By Scott Wright
HOPES have been raised that UK economic growth is picking up pace in the second quarter after a key survey signalled a big leap in private sector activity in May, driven by a resurgence in manufacturing and the reopening of retail and hospitality.
The seasonally adjusted, flash composite purchasing managers index (PMI) for the services and manufacturing sectors reached a series high of 62.0 in May, up from 60.7 in April. The index gave readings of 56.4 in March and 49.6 in February. IHS Markit and CIPS (Chartered Institute of Procurement & Supply), which compile the data, said the rate of expansion was the fastest since the composite index began in January 1998, and was underpinned by strong contributions from manufacturing and services.
The expansion came amid steep increases in output, new orders and employment in the manufacturing sector, and rising demand for hotels, restaurants and other consumer-facing services as hospitality, tourism and non-essential retail reopened.
The flash manufacturing PMI reading surged to 66.1 in May, the highest since this survey began in January 1992, from 60.9 in April, while the reading for services rose to 61.8 from 61. Any reading above 50 signifies expansion.
Chris Williamson, chief business economist at HIS Markit, said: “The UK is enjoying an unprecedented growth spurt as the economy reopens.

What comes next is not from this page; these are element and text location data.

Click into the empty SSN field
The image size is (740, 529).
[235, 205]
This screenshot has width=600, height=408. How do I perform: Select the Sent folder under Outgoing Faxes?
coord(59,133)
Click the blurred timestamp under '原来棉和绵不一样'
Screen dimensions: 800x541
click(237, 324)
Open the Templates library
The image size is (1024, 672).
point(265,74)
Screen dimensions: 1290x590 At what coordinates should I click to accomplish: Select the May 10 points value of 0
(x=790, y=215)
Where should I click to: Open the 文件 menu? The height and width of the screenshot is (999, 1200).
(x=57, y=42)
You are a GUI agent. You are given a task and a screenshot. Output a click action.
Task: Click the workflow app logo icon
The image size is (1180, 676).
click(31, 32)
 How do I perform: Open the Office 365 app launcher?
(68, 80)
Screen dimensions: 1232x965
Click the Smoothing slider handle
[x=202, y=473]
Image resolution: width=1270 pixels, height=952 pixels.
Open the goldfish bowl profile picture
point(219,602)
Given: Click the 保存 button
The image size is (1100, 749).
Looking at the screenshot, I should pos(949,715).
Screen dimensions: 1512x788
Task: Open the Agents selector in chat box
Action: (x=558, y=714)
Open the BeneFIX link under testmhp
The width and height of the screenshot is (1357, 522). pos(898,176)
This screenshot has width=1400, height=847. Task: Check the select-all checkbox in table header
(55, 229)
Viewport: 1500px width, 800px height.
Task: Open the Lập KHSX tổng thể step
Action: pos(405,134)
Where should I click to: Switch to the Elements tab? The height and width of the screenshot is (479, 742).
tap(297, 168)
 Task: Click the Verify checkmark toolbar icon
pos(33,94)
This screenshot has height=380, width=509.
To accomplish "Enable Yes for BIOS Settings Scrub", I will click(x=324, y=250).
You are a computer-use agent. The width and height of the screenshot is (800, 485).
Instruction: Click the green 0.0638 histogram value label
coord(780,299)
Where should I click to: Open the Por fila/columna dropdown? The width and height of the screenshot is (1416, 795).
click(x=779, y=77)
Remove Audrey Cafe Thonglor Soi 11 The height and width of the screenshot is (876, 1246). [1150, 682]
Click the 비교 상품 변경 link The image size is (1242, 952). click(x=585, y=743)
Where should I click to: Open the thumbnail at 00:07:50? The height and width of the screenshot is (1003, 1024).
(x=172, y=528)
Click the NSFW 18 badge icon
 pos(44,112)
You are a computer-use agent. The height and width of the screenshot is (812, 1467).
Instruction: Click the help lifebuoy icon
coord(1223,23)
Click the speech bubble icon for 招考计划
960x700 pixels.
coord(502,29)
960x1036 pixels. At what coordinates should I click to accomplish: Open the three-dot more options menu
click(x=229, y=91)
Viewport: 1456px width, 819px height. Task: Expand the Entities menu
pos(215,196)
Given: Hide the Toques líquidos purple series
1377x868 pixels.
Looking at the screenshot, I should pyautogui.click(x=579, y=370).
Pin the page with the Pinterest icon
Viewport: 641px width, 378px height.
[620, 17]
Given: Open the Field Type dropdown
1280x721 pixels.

Factory orders are surging at a record pace as global demand for goods continues to revive, and the service sector is reporting near-record growth as the opening up of the economy allows more businesses to trade. Business confidence has meanwhile hit an all-time high as concerns about the impact of the pandemic continue to fade.”
Howard Archer, chief economic adviser to the EY ITEM Club, noted that the index had shown employment had risen for the third month in a row after a year of contracting, and at the “fastest rate since June 2014”.
But he observed: “Not so good news saw input prices rise at the fastest rate for nearly 13 years.”
The report noted that pressure on prices came from a “shortages of raw materials and high shipping costs, while service providers often noted increased staff salaries.”
Kieran Tompkins, assistant economist of Capital Economics, said the latest reading from the closely watched IHS Markit/CIPS index – the highest in more than 20 years – “points to the economic recovery shifting through the gears and picking up speed.”